It was my first date with the man I married two years later. Gavin took me to a pet shop where we bought a fish. Not just any fish, a Weather Loach, the same species introduced into the waters around Chilliwack and capable of surviving our coastal winters. All of which was explained to me in detail at the pet shop along with a short lecture on invasive species. Gavin wanted to photograph this loach for his Fresh Water Fishes of BC book.
A Weather Loach has few characteristics that would distinguish it from a wiener – occasionally swimming around and frequent farting are the only two that come to mind (yes you can hear the bubbles). Lucky for Gavin, I found first-date fish-shopping charming and, as it turned out, a foreshadowing of what living with a curator would be like. After its photo shoot, the Weather Loach came home to live in one of our aquaria, where it lived well into old age for its species.
I now live with an assortment of animals: turtles that will likely outlive us, frogs that sing in the night, finches that sing at sunrise, and fish in multiple aquaria to name a few; and, for a short time, a glossy black and yellow, sweet natured Florida Kingsnake named Priscilla. Instead of bouquets of flowers, I’ve received a delicate green and orange Red-eyed Tree Frog and a dainty blue Mandarin Goby as romantic gestures. I’ve accompanied Gavin to events where I sorted fish on the beach after sunset, road trips to pick up various specimens including a large, frozen sea turtle, and been taken to dinners with European Starling on the menu (yes, the plentiful glossy black bird introduced to North America on a Shakespearean whim). Our freezer hosts a rotating collection of dead animals ranging from Mink to Dark-eyed Junco to crayfish alongside our dinners.
More than once I’ve screeched the car to a stop after the words “I think I spotted a ___!” Fill the blank with everything from rattlesnake to squirrel. His keen eyes spot all road-kill that might fill a hole in the museum’s collection. Normally I don’t mind, but the scent of a Salmon Shark pickled in 1947 can linger, literally. As does the scent of a rotten swan…
On a dreary winter Saturday afternoon, we drove slowly up and down Kangaroo Road in Metchosin. Earlier in the week, Gavin received a report of a dead swan at the side of the road and we were searching for it. Eventually, we spotted a pile of white feathers in the ditch. I pulled the car over onto the shoulder and Gavin hopped out to collect his prize. A detail had been omitted from the original swan report – the bird was not freshly dead. Decomposition was well underway and we weren’t prepared for that.

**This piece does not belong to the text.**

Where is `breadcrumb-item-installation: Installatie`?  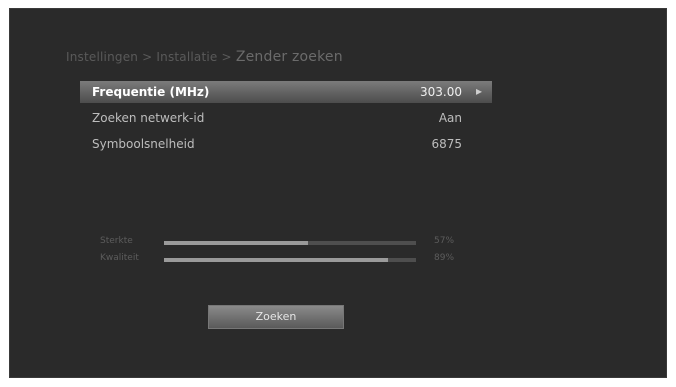 breadcrumb-item-installation: Installatie is located at coordinates (186, 57).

Gavin scrounged two plastic shopping bags out of the back of the car and lay them open on the ground, one inside the other. By grabbing a handful of flight feathers (the larger feathers on a bird’s wing that provide lift and calligraphy pens for medieval monks), he picked up the swan holding it at arm’s length. The flight feathers began popping out of the decaying skin as soon as they took the bird’s weight, forcing him to move quickly to avoid more intimate contact with decaying flesh. The bird landed in the bag with a sickening slop. Once double bagged, the swan was deposited in the back of the car.
A short drive down the road and the bag burped, forcing a quick change in plan – the swan was not going to be stored in our freezer until Monday. A husband’s privileges only extend so far- the bird was going directly to the museum! For anyone who is curious, double bagging a rotten swan does not contain the smell. With all the windows wide open, we took the shortest route to the museum. The swan went directly into the museum’s freezer.
A few days later, the smell of rotting swan dissipated leaving allowing the ordinary car scent to return. This was not the bird’s swan song, it now lives on as a scientific specimen joining others in the collection dating back to 1924; the museum’s first swan was collected near Comox in 1924 by Ronald Stewart. These specimens allow us to see how swans have changed through time, a valuable component in understanding our province’s shifting ecology and environment.
I still accompany Gavin when he goes collecting for the museum’s collection. Just the other day, I spotted a pile of grey fur on the road and out of my own volition stopped. Gavin, who hadn’t been paying attention, hopped out and picked up the still-warm Grey Squirrel. My transformation into a naturalist collector is complete. This invasive squirrel is currently in the freezer.
Jeannette Bedard is an oceanographer passionate about the workings of the natural world, and married to Gavin for almost three years now. They live on a little urban lot with an energetic toddler, a menagerie of animals, and a vegetable garden instead of a lawn. Jeannette regularly writes about nature and her garden, and sometimes about Gavin’s antics on her blog tangent ramblings.